▶ [Records for processing]

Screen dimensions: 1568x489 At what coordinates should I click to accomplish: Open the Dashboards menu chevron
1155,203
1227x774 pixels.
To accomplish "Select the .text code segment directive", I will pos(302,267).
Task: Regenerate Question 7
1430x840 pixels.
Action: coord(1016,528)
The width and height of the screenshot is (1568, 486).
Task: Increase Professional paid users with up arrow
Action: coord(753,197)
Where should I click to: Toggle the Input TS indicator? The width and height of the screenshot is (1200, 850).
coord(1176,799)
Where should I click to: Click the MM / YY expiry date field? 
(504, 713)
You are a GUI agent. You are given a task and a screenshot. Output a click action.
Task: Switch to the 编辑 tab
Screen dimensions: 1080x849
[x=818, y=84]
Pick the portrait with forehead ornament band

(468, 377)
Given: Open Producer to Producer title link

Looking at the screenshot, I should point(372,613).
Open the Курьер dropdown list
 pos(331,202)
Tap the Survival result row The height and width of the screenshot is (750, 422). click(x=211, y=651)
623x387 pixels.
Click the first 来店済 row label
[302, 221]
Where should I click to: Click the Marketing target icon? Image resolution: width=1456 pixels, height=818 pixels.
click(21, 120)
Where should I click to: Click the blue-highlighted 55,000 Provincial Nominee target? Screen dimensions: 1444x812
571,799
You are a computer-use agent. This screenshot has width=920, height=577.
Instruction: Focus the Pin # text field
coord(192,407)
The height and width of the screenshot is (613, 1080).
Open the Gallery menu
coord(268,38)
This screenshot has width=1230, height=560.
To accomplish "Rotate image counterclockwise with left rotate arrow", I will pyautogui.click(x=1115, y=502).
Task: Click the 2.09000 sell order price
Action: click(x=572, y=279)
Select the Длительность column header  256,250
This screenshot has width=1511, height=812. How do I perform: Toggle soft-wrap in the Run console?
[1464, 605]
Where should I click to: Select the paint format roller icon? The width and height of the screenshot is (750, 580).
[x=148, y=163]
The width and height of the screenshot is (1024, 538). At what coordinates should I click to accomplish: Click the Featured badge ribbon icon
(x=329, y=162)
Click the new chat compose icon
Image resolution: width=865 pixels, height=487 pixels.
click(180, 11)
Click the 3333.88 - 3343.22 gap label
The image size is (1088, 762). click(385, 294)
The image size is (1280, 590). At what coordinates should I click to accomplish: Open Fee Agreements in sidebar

▶ [Task item]
Could you copy exactly the line containing "Tap the Survival" and each line after it through the end of the records, and nothing else?

▶ [Solution to the problem]
Tap the Survival result row The height and width of the screenshot is (750, 422). click(x=211, y=651)
623x387 pixels.
Click the first 来店済 row label
[302, 221]
Where should I click to: Click the Marketing target icon? Image resolution: width=1456 pixels, height=818 pixels.
click(21, 120)
Where should I click to: Click the blue-highlighted 55,000 Provincial Nominee target? Screen dimensions: 1444x812
571,799
You are a computer-use agent. This screenshot has width=920, height=577.
Instruction: Focus the Pin # text field
coord(192,407)
The height and width of the screenshot is (613, 1080).
Open the Gallery menu
coord(268,38)
This screenshot has width=1230, height=560.
To accomplish "Rotate image counterclockwise with left rotate arrow", I will pyautogui.click(x=1115, y=502).
Task: Click the 2.09000 sell order price
Action: click(x=572, y=279)
Select the Длительность column header  256,250
This screenshot has width=1511, height=812. How do I perform: Toggle soft-wrap in the Run console?
[1464, 605]
Where should I click to: Select the paint format roller icon? The width and height of the screenshot is (750, 580).
[x=148, y=163]
The width and height of the screenshot is (1024, 538). At what coordinates should I click to accomplish: Click the Featured badge ribbon icon
(x=329, y=162)
Click the new chat compose icon
Image resolution: width=865 pixels, height=487 pixels.
click(180, 11)
Click the 3333.88 - 3343.22 gap label
The image size is (1088, 762). click(385, 294)
The image size is (1280, 590). At what coordinates should I click to accomplish: Open Fee Agreements in sidebar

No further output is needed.